[[ Information provided, beginning ]]

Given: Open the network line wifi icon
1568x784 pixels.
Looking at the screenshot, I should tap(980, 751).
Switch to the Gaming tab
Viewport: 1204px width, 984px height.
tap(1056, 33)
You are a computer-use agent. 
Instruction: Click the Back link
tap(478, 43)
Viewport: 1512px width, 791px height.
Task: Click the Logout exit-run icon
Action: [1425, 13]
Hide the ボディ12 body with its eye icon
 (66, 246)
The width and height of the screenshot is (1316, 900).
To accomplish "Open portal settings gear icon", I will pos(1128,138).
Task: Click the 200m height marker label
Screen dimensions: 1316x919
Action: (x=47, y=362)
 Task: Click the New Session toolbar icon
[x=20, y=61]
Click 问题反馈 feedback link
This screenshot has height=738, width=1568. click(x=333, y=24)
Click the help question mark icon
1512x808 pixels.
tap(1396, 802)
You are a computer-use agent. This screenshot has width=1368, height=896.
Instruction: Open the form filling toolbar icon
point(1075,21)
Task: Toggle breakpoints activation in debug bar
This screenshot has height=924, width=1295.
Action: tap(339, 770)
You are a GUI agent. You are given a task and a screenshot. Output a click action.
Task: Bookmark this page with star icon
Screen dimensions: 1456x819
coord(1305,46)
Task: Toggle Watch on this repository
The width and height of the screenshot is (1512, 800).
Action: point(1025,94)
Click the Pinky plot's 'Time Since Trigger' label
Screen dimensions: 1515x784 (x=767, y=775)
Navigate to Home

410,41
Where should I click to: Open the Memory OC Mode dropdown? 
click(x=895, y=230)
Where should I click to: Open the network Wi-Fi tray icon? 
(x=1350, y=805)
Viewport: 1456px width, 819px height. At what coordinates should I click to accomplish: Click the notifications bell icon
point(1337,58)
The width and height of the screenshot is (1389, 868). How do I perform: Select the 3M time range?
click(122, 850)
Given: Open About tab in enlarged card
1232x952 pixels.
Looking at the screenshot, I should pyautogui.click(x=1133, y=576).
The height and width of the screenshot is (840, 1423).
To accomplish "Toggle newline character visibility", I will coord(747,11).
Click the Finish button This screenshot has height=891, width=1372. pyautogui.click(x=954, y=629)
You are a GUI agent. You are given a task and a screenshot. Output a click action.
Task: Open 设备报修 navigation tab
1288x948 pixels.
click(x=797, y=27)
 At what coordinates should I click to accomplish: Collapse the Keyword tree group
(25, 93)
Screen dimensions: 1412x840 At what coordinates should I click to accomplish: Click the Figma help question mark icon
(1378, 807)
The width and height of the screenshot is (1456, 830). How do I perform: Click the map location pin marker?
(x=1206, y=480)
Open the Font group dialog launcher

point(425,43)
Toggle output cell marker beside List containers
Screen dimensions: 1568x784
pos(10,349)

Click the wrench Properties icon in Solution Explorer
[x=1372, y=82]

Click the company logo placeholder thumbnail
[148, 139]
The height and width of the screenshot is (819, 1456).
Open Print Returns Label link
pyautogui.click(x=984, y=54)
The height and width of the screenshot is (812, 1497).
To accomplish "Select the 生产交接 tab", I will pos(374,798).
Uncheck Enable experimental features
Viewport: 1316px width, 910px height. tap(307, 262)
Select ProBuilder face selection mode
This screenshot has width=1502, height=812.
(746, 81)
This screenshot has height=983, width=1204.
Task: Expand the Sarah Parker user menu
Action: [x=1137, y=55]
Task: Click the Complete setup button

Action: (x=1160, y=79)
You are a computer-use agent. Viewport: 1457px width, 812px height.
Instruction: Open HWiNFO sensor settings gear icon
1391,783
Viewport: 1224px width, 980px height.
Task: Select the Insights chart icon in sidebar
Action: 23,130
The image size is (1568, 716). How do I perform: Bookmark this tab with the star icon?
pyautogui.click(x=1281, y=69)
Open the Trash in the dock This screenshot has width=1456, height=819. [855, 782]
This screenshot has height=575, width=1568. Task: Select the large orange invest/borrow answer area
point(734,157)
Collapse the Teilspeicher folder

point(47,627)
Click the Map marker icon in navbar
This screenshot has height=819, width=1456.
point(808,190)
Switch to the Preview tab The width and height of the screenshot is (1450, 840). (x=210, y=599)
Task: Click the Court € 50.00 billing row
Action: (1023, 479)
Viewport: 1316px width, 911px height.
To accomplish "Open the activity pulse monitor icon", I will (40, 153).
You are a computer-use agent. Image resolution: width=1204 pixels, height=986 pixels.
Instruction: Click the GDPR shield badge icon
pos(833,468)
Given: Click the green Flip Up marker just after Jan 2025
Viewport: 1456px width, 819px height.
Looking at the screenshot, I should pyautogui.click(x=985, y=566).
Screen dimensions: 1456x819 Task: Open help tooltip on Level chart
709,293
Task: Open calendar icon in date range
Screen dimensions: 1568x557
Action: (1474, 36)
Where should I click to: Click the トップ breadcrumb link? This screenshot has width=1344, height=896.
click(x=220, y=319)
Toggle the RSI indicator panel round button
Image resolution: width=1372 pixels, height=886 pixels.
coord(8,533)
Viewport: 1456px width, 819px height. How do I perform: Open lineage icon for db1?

[[ Information provided, end ]]

→ Problem description
In the listing above, locate the line containing "Switch to the Preview" and the line containing "You are a computer-use agent. Image", then transcribe both and every line between them verbatim.

→ Final answer
Switch to the Preview tab The width and height of the screenshot is (1450, 840). (x=210, y=599)
Task: Click the Court € 50.00 billing row
Action: (1023, 479)
Viewport: 1316px width, 911px height.
To accomplish "Open the activity pulse monitor icon", I will (40, 153).
You are a computer-use agent. Image resolution: width=1204 pixels, height=986 pixels.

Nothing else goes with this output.